» Directions for this task: Without the pictures, can you quote each line below exactly?

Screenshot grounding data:
════

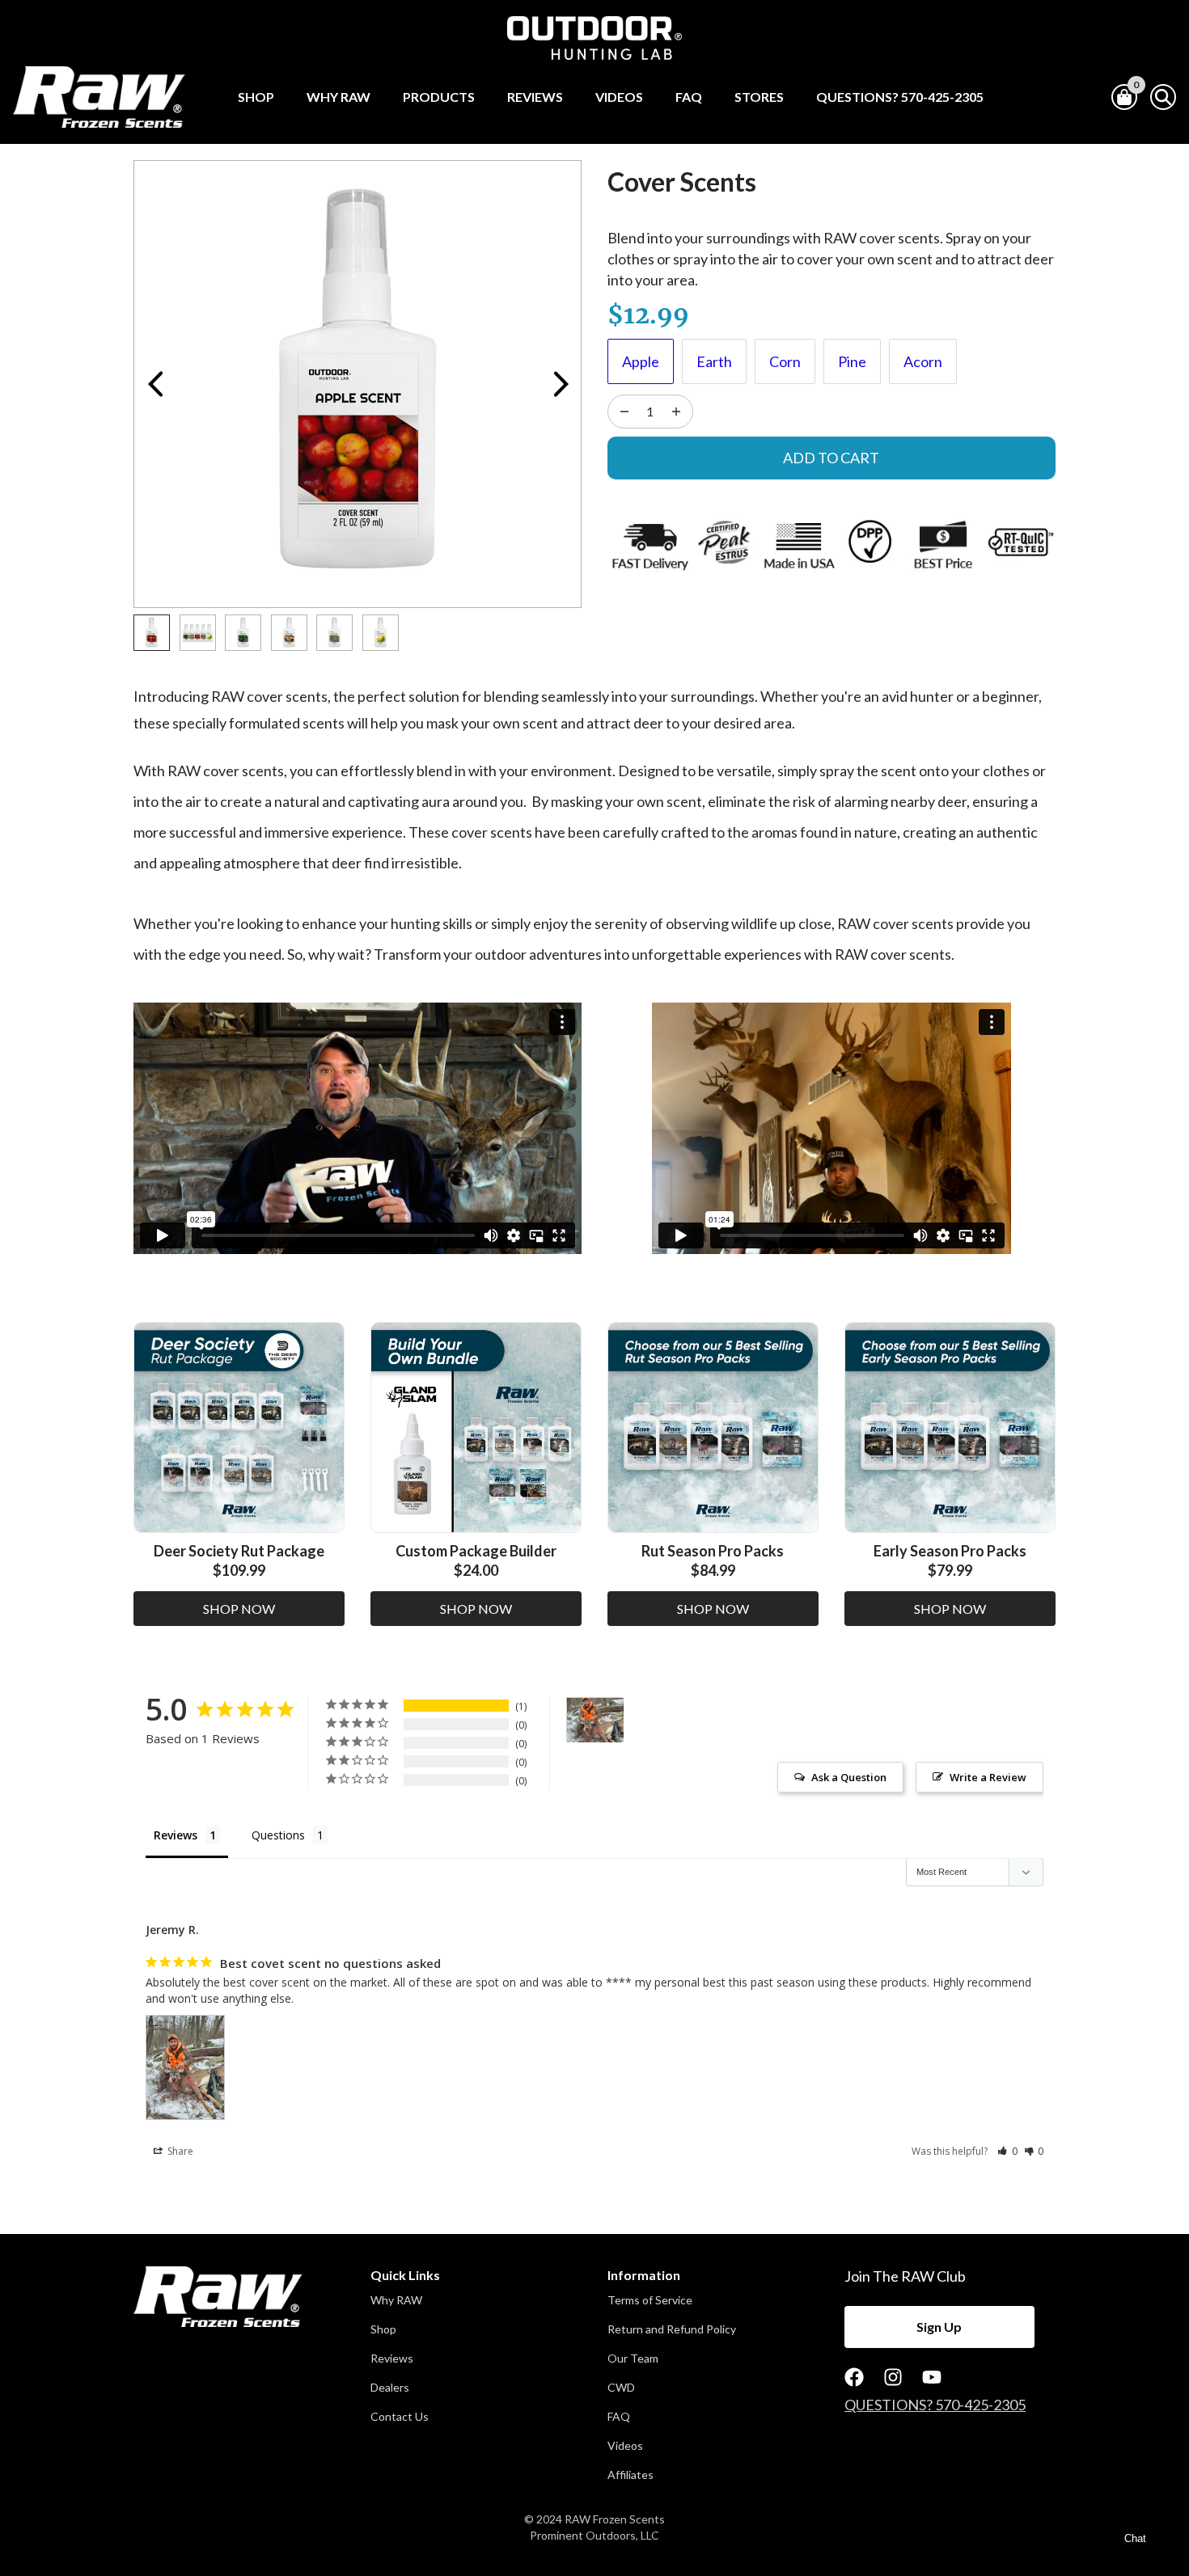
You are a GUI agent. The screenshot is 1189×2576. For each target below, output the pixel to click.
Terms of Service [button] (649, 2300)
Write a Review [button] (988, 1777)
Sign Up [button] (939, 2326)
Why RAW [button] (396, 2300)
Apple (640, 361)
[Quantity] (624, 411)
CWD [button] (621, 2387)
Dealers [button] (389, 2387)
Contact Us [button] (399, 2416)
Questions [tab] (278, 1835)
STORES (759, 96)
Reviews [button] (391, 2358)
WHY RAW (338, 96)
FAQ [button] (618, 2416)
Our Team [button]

════

» Output for this exercise:
You are a GUI agent. The screenshot is 1189×2576. For each target below, output the pixel to click.
Terms of Service [button] (649, 2300)
Write a Review [button] (988, 1777)
Sign Up [button] (939, 2326)
Why RAW [button] (396, 2300)
Apple (640, 361)
[Quantity] (624, 411)
CWD [button] (621, 2387)
Dealers [button] (389, 2387)
Contact Us [button] (399, 2416)
Questions [tab] (278, 1835)
STORES (759, 96)
Reviews [button] (391, 2358)
WHY RAW (338, 96)
FAQ [button] (618, 2416)
Our Team [button]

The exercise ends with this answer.